KPK Geledah Rumah Mewah di Cibubur Terkait Kasus Ade Kuswara

7 hours ago 8

Jakarta, CNN Indonesia --

Komisi Pemberantasan Korupsi (KPK) menggeledah rumah mewah milik Yayat Sudrajat alias Lippo selaku anggota Polri di Cibubur, Jakarta Timur.

Penggeledahan itu berkaitan dengan penyidikan baru yang merupakan pengembangan dari kasus dugaan suap Bupati Bekasi periode 2025-2030 Ade Kuswara Kunang.

"Pasca-dilakukan pemeriksaan tersebut, penyidik kemudian melakukan penggeledahan di rumah bersangkutan yang berlokasi di daerah Cibubur," ujar Juru Bicara KPK Budi Prasetyo di Gedung Merah Putih, Jakarta, Kamis (10/9) malam.

ADVERTISEMENT

SCROLL TO CONTINUE WITH CONTENT

Dalam penggeledahan tersebut, penyidik menemukan dan mengamankan sejumlah dokumen serta Barang Bukti Elektronik (BBE) yang diduga terkait dengan pengembangan penyidikan perkara ini.

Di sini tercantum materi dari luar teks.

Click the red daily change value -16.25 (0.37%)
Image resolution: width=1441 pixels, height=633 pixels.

"Selanjutnya penyidik akan melakukan ekstraksi terhadap BBE dan juga analisis terhadap dokumen-dokumen yang diamankan dalam penggeledahan kali ini," tutur Budi.

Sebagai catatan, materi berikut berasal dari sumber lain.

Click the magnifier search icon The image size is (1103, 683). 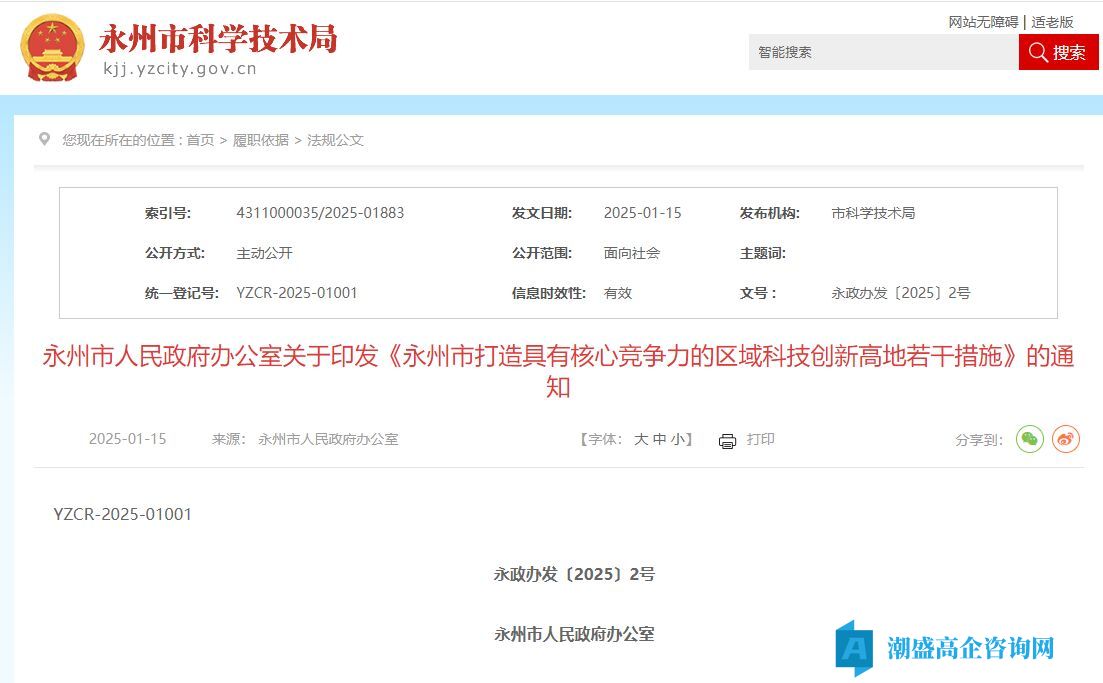pos(1038,52)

"Tentunya penyidik juga masih akan butuh melakukan konfirmasi, melakukan pemeriksaan terhadap saksi-saksi lainnya, karena memang dari pengembangan penyidikan perkara ini, ini masih tahap awal untuk pemeriksaan terhadap saksi ataupun penggeledahan yang dilakukan oleh penyidik," lanjutnya.

Pada hari ini, KPK memeriksa Yayat dalam kapasitasnya sebagai saksi. Pemeriksaan berlangsung di Gedung Merah Putih KPK.

"Memang pengembangan penyidikan perkara ini salah satunya berangkat dari fakta-fakta yang muncul dalam persidangan. Selain itu juga alat bukti-alat bukti lain yang diperoleh oleh penyidik pada tahap penyidikan perkara pokok," ungkap Budi.

KPK menggunakan Surat Perintah Penyidikan (Sprindik) umum dalam menangani kasus dugaan korupsi ini. Artinya, tersangka akan dicari dan ditetapkan dalam proses penyidikan berjalan.

"Sprindik Umum. Belum ada penetapan tersangka dalam pengembangan penyidikan perkara ini. Sprindik baru per Agustus 2026," kata Budi.